When noticing that the states of exception gradually weaken the spaces and meanings of democracy, as well as public spaces of education, culture, fundamental rights such as freedom of expression and principles inherent to the democratic State of Law and to the political-administrative organization, such as independence from the powers, the work assumes a prominent position among those that analyze authoritarianism in contemporary times. In the same way, the work will certainly be a relevant source of inspiration for the resistance to authoritarianism that is spreading in Brazil today and that has been suffocating, in simulacrum, popular sovereignty, as well as democratic and republican instruments, fundamental rights and, on a broader scale, social cohesion and a sense of belonging.

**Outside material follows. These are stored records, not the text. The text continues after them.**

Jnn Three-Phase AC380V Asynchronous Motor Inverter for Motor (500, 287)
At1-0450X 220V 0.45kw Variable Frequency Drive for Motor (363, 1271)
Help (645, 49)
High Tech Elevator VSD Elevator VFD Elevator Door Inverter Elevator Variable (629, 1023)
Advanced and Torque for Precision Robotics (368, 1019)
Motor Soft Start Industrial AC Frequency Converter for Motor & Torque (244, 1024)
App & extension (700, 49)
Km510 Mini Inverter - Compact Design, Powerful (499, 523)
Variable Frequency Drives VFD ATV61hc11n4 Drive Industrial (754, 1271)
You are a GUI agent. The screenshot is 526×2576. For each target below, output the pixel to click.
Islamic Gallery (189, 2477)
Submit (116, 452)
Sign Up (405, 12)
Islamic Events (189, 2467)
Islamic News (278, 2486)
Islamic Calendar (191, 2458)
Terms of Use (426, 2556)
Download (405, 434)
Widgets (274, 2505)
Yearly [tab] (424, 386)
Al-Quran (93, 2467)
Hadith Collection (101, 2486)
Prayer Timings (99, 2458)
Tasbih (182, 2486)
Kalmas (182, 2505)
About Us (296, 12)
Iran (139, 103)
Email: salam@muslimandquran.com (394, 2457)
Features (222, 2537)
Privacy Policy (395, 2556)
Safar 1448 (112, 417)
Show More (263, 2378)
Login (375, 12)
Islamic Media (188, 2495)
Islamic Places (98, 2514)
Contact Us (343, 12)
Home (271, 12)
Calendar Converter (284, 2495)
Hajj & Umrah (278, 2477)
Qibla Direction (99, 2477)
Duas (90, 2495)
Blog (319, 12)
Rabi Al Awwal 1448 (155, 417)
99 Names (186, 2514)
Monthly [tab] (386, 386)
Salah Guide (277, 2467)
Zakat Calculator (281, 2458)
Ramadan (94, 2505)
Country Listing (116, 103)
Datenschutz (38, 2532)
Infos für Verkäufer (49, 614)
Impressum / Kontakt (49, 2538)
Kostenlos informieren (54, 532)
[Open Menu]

Finally, the work confirms the tendency already existing in the author's previous works of, without any favors, inscribing himself as one of the most relevant Brazilian jurists of his generation.

*Alysson Leandro Mascaro He is a professor at the Faculty of Law at USP. Author, among other books, of Utopia and law: Ernst Bloch and the legal ontology of utopia (Latin Quarter).

Pedro Estevam Alves Pinto Serrano and pProfessor of Constitutional Law and Legal Theory at PUC-SP. Author, among other books, of Authoritarianism and Coups in Latin America: Brief Essay on Jurisdiction and Exception (Alameda).


Luis Manuel Fonseca Pires. States of exception: The usurpation of popular sovereignty. São Paulo, Countercurrent, 2021, 184 pages.